それは徹底した破壊だった。見ている限り生存者はなく、命の気配なんてものは存在しなく、そしてそれを肯定するようにロマニの通信が入った。誰も生きてはいない。ここはワイバーンの餌場だった。ラ・シャリテという町はもう、既に存在してなかった。その事実にジャンヌが完全に動きを停止させていた。
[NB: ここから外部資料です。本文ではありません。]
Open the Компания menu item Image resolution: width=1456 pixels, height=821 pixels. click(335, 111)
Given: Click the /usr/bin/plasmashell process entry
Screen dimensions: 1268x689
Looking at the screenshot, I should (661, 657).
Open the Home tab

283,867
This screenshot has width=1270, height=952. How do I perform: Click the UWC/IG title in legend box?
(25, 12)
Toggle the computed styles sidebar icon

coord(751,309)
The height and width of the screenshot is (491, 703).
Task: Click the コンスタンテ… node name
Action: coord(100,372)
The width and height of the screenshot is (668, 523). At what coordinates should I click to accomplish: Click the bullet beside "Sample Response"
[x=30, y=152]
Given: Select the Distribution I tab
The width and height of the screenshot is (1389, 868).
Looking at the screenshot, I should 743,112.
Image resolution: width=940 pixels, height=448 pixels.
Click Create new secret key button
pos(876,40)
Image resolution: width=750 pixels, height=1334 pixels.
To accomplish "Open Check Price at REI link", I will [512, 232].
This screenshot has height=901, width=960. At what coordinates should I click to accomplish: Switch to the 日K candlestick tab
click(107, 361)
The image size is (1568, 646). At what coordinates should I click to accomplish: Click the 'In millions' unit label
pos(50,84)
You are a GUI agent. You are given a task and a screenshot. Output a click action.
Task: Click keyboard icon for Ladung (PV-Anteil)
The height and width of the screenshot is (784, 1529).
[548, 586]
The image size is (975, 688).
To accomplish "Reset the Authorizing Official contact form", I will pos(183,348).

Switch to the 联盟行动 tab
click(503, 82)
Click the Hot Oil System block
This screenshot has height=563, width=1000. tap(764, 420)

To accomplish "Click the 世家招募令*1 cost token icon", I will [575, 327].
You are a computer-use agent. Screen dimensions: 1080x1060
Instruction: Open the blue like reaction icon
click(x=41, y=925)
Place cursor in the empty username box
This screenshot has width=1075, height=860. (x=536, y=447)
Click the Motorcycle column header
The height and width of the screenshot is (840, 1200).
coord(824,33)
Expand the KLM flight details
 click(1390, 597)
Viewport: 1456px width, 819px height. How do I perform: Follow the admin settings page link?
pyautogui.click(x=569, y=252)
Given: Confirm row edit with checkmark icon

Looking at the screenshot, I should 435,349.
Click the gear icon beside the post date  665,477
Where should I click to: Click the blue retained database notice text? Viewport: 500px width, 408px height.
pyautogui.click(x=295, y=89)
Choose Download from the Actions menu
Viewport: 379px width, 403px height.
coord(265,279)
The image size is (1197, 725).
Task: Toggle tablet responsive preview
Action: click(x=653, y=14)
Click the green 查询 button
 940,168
そんな地獄を前に、マシュも立香も必死に吐き気を堪える様に口元を抑えていたが、
己は逆に、
『―――
……懐かしさを、感じていた。そう、俺はこういう景色を良く知っている―――。
英霊達が割と真面目にギャグってるのはそこらへん、ギャグったままいつも通り戦闘スペックを発揮できるからという点にある。連中は戦いと日常が完全に融合しているので、ギャグりつつフルスペックで戦えるのだ。
つまりしゅらどー、しゅらどーの住人なのだ。
オルレアン読み直してて思ったけど立香、こういうシーンでも吐いたりすること1回もねぇんだよなぁ。やや人間味に欠けるので色々と追加。